Descubrí mi gusto por la cocina, siendo adolescente, debido a que –entonces– era la única en la familia que podía hacer el mandado por las mañanas y preparar algo de comida, pues estudié la prepa por la tarde.
Aunque me gustó mucho cocinar, jamás se pasó por la mente que ese acto podía ser una profesión, no sólo por la época en la que no había escuelas profesionales de cocina en México, sino también por el contexto familiar en el que crecí.
Cuando mi madre recibió la propuesta de matrimonio de parte de mi padre, le puso una condición para aceptarlo: “que le permitiera hacer sus estudios universitarios”.
Por fortuna, mi madre no sólo pudo estudiar y trabajar al mismo tiempo, sino que también contó siempre con ayuda doméstica en casa, de forma que pudo librarse del destino de ama de casa que tuvieron la mayoría de sus contemporáneas.

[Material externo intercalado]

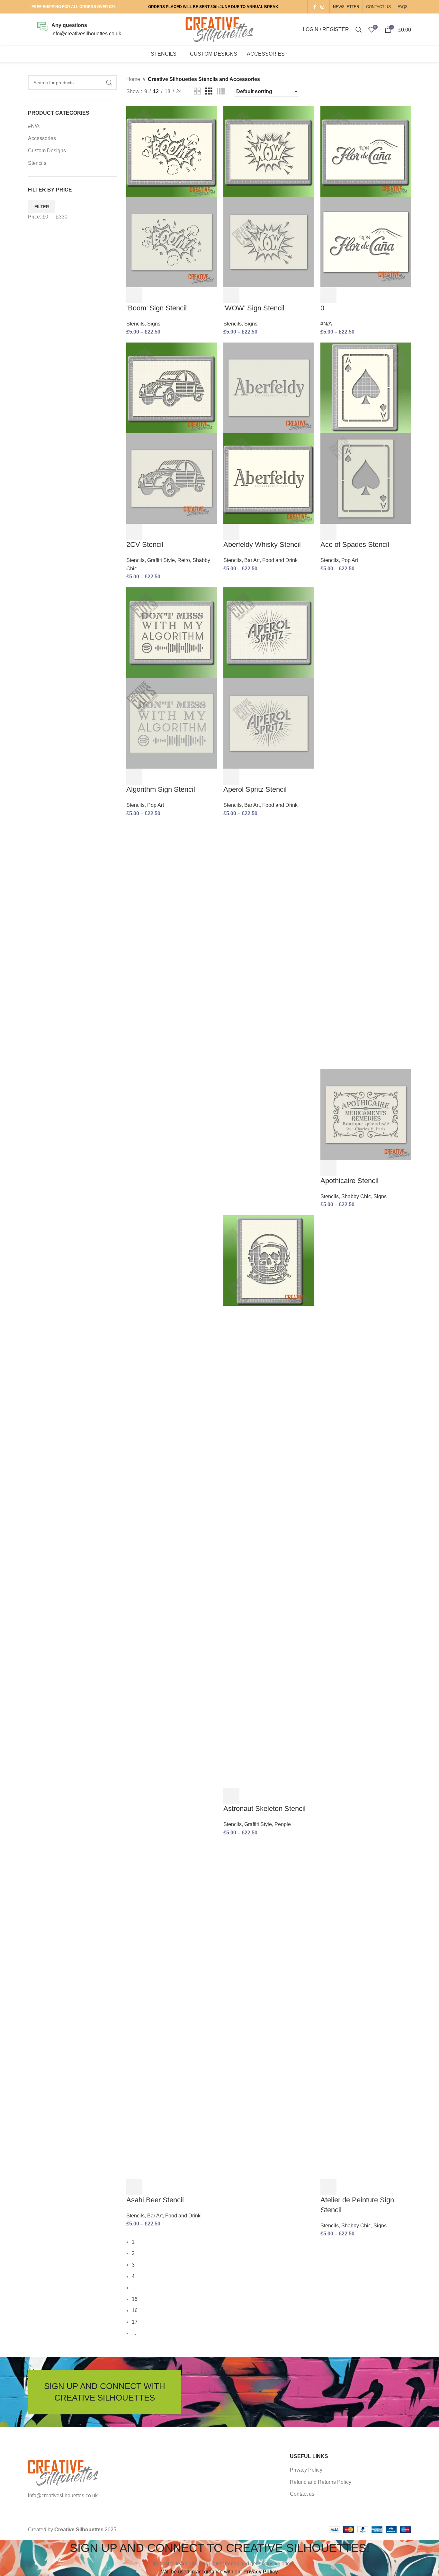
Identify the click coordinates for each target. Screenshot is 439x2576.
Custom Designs (47, 150)
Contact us (302, 2494)
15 (135, 2299)
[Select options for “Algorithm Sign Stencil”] (134, 777)
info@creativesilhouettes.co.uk (86, 33)
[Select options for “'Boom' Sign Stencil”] (134, 295)
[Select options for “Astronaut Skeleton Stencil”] (231, 1796)
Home (133, 79)
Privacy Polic (259, 2571)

Justo en la época en que yo comencé a cocinar, a mediados de los 80, ella inició su acercamiento al feminismo. Luego se volvió activista y más tarde realizó estudios formales en el tema de mujeres y género. Ahora es una académica reconocida y experta en el tema. Ayer mismo, con motivo del Día Internacional de la Mujer, dictó tres conferencias.

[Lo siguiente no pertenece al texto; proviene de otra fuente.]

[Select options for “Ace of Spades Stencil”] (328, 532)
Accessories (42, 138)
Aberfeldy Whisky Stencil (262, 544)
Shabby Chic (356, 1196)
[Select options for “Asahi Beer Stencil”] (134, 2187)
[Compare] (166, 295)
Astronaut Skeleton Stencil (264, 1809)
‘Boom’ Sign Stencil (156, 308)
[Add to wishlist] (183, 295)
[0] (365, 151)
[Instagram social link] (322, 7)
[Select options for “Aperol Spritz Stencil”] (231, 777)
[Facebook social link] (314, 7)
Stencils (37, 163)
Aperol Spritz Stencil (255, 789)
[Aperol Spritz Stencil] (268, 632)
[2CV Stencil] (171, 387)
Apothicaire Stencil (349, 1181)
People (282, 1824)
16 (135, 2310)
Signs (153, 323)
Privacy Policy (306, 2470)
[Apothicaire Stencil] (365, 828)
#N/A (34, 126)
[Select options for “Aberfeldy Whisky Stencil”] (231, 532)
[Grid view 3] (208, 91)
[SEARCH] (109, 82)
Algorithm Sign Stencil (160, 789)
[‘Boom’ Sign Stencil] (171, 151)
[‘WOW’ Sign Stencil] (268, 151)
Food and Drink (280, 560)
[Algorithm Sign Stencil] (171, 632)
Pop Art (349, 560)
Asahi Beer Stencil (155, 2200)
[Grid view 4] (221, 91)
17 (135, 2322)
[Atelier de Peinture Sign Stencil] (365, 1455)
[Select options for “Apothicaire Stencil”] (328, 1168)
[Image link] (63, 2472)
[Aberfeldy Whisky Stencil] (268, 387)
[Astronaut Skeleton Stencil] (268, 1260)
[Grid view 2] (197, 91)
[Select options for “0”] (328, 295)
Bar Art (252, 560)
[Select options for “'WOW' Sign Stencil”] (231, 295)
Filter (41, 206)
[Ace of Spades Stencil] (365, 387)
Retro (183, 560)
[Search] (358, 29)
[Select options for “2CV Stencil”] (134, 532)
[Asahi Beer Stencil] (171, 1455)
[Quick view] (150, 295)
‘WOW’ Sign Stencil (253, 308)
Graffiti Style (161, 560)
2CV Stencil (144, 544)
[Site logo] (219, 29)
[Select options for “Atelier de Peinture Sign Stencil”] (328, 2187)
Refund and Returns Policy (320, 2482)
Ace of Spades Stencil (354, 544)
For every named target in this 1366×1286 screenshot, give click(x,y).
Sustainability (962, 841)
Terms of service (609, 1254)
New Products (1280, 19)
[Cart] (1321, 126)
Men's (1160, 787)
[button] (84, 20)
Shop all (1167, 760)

Cuando a mí me llegó el momento de elegir una carrera, me incliné por las humanidades. Sin embargo, con el paso de los años, me encontré gastando gran parte de mi tiempo libre en la cocina, experimentando con nuevas recetas. Un día decidí empezar a tomar cursos de cocina… después elegí hacer un estudio más formal en repostería.
Mi madre, cuya generación vio a la cocina como el espacio de reducción y opresión de las mujeres, no podía estar más que perpleja con mi decisión. Seguro no entendía por qué su hija con estudios universitarios quería pagarse unos cursos de pastelería.

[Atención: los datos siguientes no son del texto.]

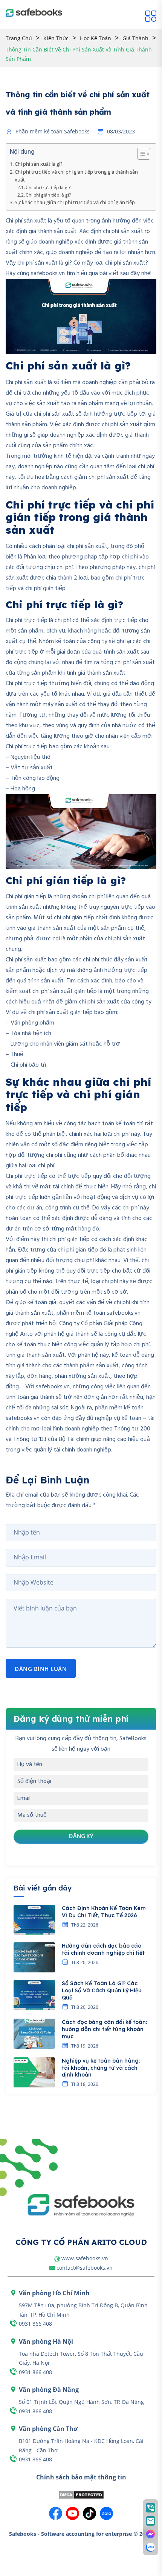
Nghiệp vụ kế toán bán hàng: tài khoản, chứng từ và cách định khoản (101, 2067)
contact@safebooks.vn (85, 2267)
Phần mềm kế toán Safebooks (52, 131)
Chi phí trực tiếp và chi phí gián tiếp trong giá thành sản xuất (76, 175)
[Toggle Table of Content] (139, 153)
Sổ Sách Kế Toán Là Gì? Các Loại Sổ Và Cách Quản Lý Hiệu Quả (102, 1990)
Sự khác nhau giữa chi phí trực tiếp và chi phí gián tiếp (75, 202)
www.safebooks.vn (84, 2258)
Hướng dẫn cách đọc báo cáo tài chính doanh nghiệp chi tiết (103, 1949)
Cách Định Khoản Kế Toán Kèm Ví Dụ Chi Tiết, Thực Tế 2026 (104, 1912)
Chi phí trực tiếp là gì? (48, 187)
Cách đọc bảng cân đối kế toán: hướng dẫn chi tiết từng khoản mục (104, 2029)
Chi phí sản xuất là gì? (39, 163)
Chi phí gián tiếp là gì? (48, 195)
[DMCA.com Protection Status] (81, 2494)
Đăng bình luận (41, 1668)
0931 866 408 (35, 2323)
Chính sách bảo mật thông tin (81, 2477)
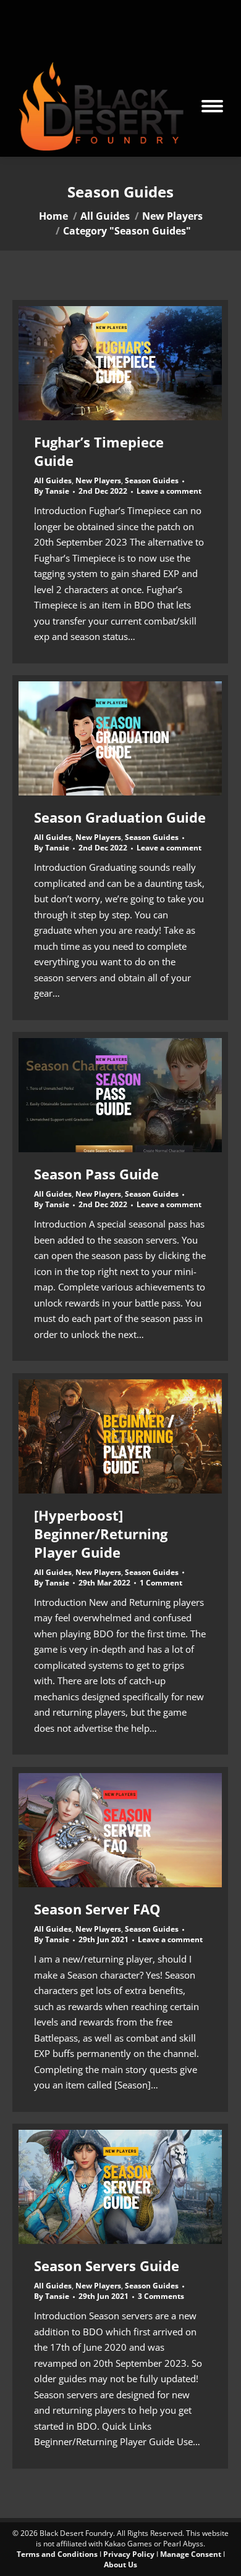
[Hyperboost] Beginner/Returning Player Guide (100, 1533)
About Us (120, 2564)
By (51, 491)
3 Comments (161, 2296)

Por otra parte, mis hijos crecieron viéndome trabajar entre semana y cocinando los fines de semana o para las fiestas familiares. El que yo “gastara” mi tiempo horneando panqués, lasañas y guisados fue visto por ellos como mi elección. Como un disfrute de su madre.
Ya estando en la prepa, un día mi hija me dijo: “¿me enseñas a preparar arroz?”. Después me pidió que le enseñara a hacer muffins, porque quería vender para ahorrar. Le enseñé lo básico y por un tiempo vendió muffins de chocobanana mientras sacaba 10 en matemáticas y se quedaba por las tardes a estudiar un técnico de enseñanza de inglés.
Después, tuvo que elegir su carrera. Si hubiera elegido gastronomía, por supuesto que la habría apoyado. Eligió una carrera clásica, pero cocinar para ella no es ya un destino de su género, sino una elección como cualquier otra. Sabe hacer planos y también unos deliciosos y esponjosos muffins de chocolate.
Gracias al movimiento feminista que empezaron las mujeres de la generación de mi madre –en los 60– la cocina ya no es el único espacio de “poder” y “mando” para las mujeres.
Hoy puede ser un espacio en el que las niñas y los adolescentes descubran una vocación profesional y también un lugar donde olvidar el estrés de una larga jornada laboral. Un lugar donde compartir con los varones el placer de cocinar y la buena mesa.
En los últimos 50 años, la lucha por los derechos de las mujeres ha logrado conquistar espacios antes inimaginables en terrenos como la ciencia y la política. Y también ha cambiado la percepción sobre el acto de cocinar.
Desafortunadamente, este avance sólo permea en los estratos donde las mujeres pueden acceder a la educación y al mercado laboral.
Millones de mujeres aún no tienen otra opción más que la del fogón, les guste o no. Mientras esa situación continúe y el acto de “dar de comer” siga siendo visto como una tarea exclusivamente femenina, no podemos cantar victoria.
Por lo pronto, celebremos que para muchas de nosotras, el acto de cocinar es ya una elección.